◆ Dataset rows
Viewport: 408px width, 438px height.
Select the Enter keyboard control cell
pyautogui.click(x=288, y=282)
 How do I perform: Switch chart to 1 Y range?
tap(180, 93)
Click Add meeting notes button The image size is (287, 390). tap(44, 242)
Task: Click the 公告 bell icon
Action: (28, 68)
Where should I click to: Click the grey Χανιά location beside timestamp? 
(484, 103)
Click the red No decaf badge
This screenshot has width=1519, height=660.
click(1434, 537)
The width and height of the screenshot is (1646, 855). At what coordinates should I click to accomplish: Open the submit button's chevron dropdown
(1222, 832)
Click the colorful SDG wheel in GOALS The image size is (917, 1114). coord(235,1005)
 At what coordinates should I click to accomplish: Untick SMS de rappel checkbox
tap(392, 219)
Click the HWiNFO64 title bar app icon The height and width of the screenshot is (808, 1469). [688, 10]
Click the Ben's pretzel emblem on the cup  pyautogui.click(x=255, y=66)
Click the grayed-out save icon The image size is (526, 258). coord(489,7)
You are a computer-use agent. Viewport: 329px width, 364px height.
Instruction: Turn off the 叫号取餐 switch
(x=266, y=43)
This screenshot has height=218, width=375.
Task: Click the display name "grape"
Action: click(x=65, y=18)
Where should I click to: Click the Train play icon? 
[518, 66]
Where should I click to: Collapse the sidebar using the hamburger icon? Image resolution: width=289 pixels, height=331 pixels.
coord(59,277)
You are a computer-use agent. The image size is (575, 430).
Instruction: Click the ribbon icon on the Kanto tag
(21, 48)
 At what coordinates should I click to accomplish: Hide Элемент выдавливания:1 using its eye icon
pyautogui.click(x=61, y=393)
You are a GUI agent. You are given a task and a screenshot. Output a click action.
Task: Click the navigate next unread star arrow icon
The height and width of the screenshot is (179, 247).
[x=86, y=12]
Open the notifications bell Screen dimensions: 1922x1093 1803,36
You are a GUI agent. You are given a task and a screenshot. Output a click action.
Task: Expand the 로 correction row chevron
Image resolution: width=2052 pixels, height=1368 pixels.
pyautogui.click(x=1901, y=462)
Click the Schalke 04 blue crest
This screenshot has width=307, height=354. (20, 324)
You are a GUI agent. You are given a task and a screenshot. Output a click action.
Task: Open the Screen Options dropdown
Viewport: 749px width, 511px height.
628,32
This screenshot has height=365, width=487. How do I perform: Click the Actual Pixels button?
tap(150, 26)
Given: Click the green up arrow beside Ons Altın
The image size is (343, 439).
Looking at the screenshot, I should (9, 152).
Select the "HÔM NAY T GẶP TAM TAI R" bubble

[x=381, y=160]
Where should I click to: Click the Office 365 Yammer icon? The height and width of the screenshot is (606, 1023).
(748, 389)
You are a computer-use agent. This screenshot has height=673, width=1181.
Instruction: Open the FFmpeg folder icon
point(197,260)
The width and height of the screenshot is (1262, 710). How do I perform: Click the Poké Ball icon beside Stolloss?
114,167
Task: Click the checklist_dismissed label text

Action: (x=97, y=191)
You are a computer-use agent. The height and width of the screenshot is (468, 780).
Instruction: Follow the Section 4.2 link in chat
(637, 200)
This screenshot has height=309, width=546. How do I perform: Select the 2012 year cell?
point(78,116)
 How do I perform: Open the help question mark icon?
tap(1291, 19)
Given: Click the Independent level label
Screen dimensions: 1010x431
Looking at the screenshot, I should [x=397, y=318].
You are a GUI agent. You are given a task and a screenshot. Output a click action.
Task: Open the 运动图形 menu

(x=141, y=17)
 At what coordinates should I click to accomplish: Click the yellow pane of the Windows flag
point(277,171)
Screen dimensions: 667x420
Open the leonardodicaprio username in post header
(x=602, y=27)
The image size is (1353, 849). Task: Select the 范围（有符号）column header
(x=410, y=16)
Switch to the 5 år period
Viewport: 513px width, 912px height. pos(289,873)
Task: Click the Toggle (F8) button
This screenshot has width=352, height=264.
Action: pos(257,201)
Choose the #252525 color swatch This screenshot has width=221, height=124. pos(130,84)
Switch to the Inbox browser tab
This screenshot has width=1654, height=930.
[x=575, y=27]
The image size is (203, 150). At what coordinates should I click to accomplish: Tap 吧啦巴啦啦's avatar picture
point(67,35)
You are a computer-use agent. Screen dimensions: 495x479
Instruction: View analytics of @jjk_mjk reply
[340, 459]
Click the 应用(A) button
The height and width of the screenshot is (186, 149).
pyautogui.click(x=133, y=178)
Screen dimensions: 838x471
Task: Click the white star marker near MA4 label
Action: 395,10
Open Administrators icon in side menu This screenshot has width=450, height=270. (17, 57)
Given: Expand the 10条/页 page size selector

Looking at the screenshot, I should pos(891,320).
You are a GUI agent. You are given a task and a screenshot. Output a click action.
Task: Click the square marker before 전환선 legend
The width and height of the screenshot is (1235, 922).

◆ Goal of the exercise
Starting at the line that contains "Where should I click to: Collapse" and stopping after the line that contains "Open the notifications", write those lines out again with their requests, adding 65 to each coordinate in the answers.

◆ Complete response
Where should I click to: Collapse the sidebar using the hamburger icon? Image resolution: width=289 pixels, height=331 pixels.
coord(124,342)
You are a computer-use agent. The image size is (575, 430).
Instruction: Click the ribbon icon on the Kanto tag
(86, 113)
 At what coordinates should I click to accomplish: Hide Элемент выдавливания:1 using its eye icon
pyautogui.click(x=126, y=458)
You are a GUI agent. You are given a task and a screenshot. Output a click action.
Task: Click the navigate next unread star arrow icon
The height and width of the screenshot is (179, 247).
[x=151, y=77]
Open the notifications bell Screen dimensions: 1922x1093 1868,101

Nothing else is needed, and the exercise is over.